When I was six, my mom explained that, when I died I would go to a place called hell, where I would burn in a fire for all eternity. Burn and burn but never die.
But there was a simple way out of this torture: “You need to accept Jesus Christ as your personal savior.” If I were to make that decision,” Mom explained, “You might even be raptured up to heaven with the rest of the family.”
My dad preached sermon after sermon about the rapture. Even when not at church, my thoughts orbited around the RAPTURE: the doctrine that Christ will someday return to swoop all believers into a wondrous golden city called the New Jerusalem (described by some, including my father, as a great pyramid that orbits the earth). My parents understood that all signs pointed to the fact that the rapture was right around the corner. It could happen any day!
“Two men walking up a hill,
One disappears and one’s left standing still.

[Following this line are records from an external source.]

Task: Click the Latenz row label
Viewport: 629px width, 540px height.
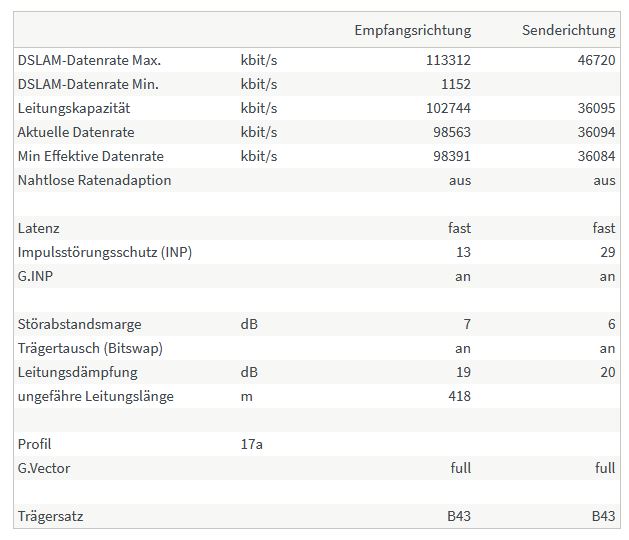Action: tap(39, 228)
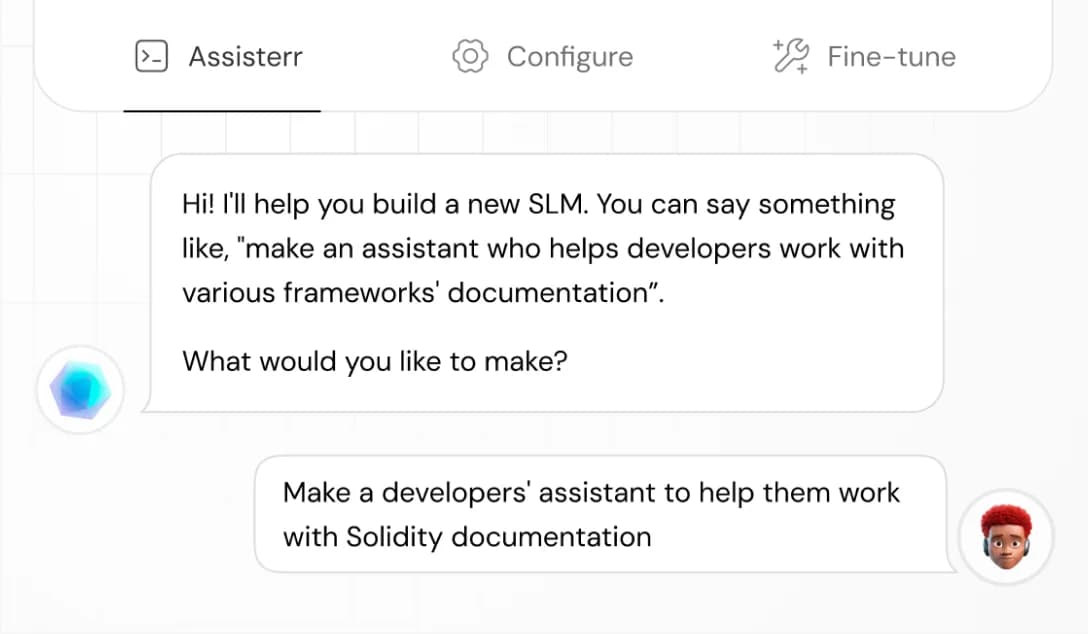This screenshot has height=634, width=1088.
Task: Click the "various frameworks' documentation" line
Action: pyautogui.click(x=424, y=292)
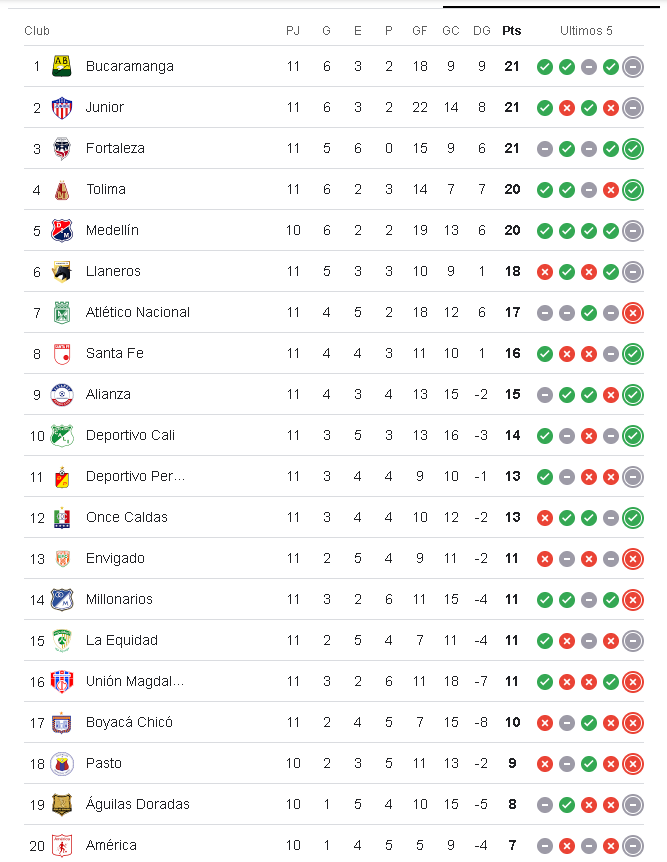Click the Atlético Nacional green crest

[62, 312]
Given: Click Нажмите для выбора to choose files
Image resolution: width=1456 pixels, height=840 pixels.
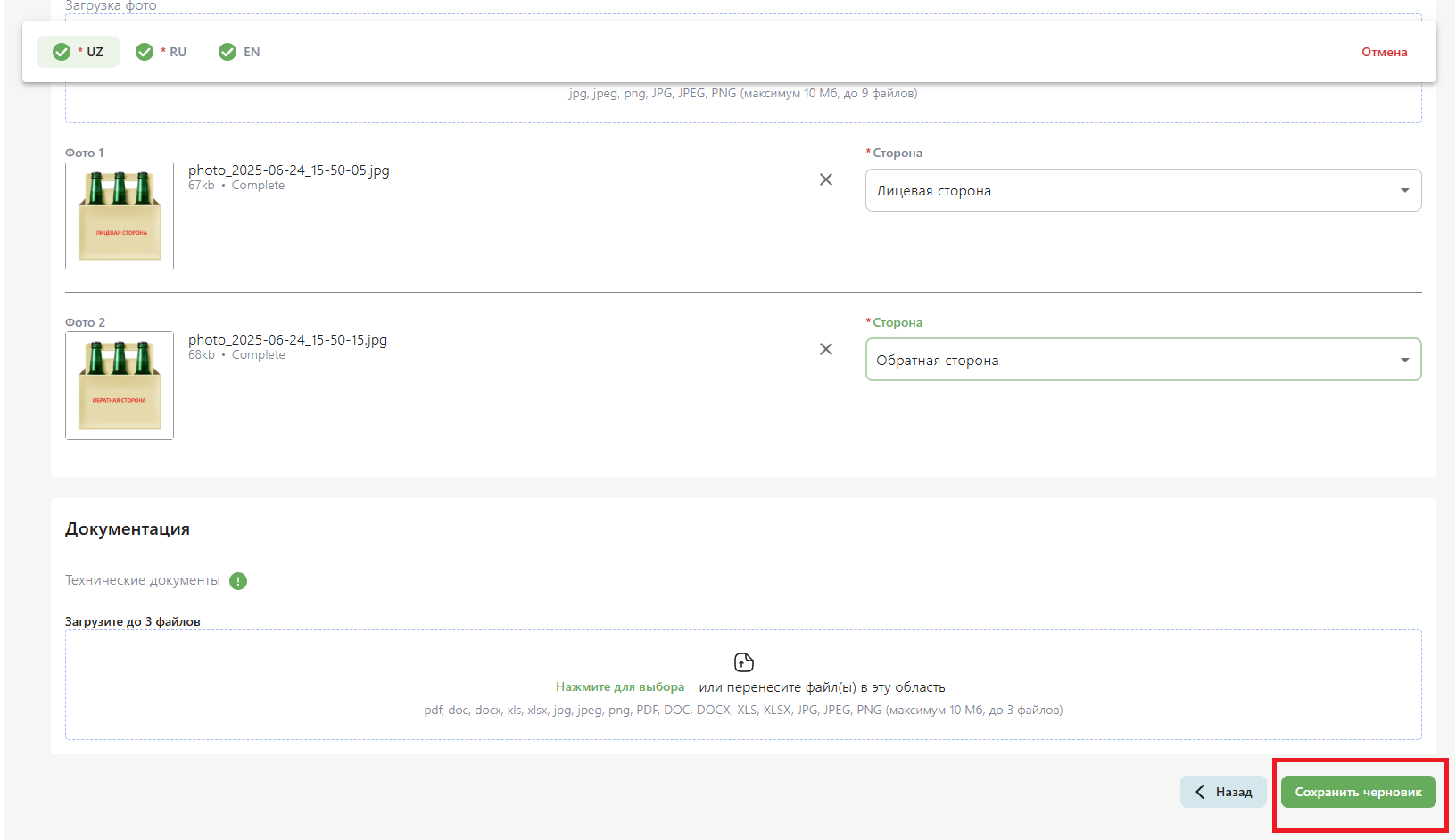Looking at the screenshot, I should 620,687.
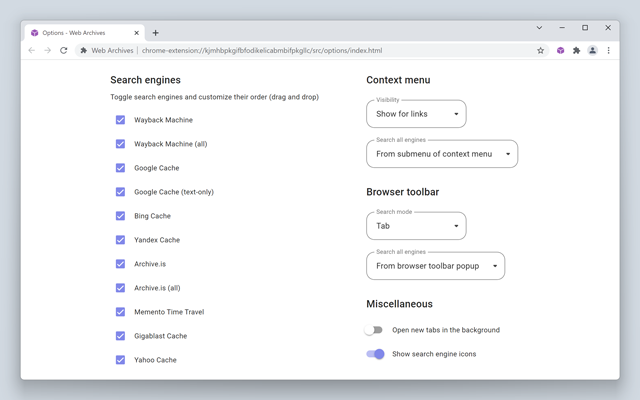The image size is (640, 400).
Task: Bookmark this page with the star icon
Action: click(541, 50)
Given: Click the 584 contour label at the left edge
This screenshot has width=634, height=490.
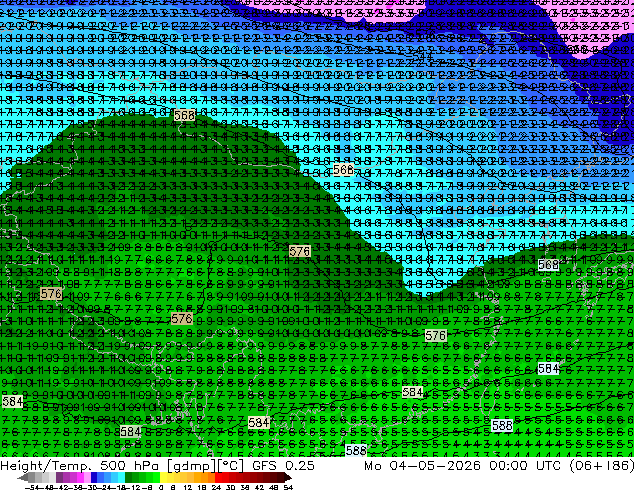Looking at the screenshot, I should (x=13, y=401).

I wish we’d all been ready.
There’s no time to change your mind,
The son has come and you’ve been left behind.”
We sang this chorus regularly. To this day, the lyrics are etched into my brain.
At seven, all talk of the rapture terrified me.
Day after day, I sprinted home from the exit of the alley, half-expecting to find that Mom had vanished—that our home would be empty—that I would be forced to find a way to survive by myself during the predicted “tribulation”.
Each day, I would burst through the front door and… Mom was there to greet me!
Day after day, the rapture had not yet taken place. Eventually my dad seemed to lose interest in it and his sermons veered to topics of more earthly importance.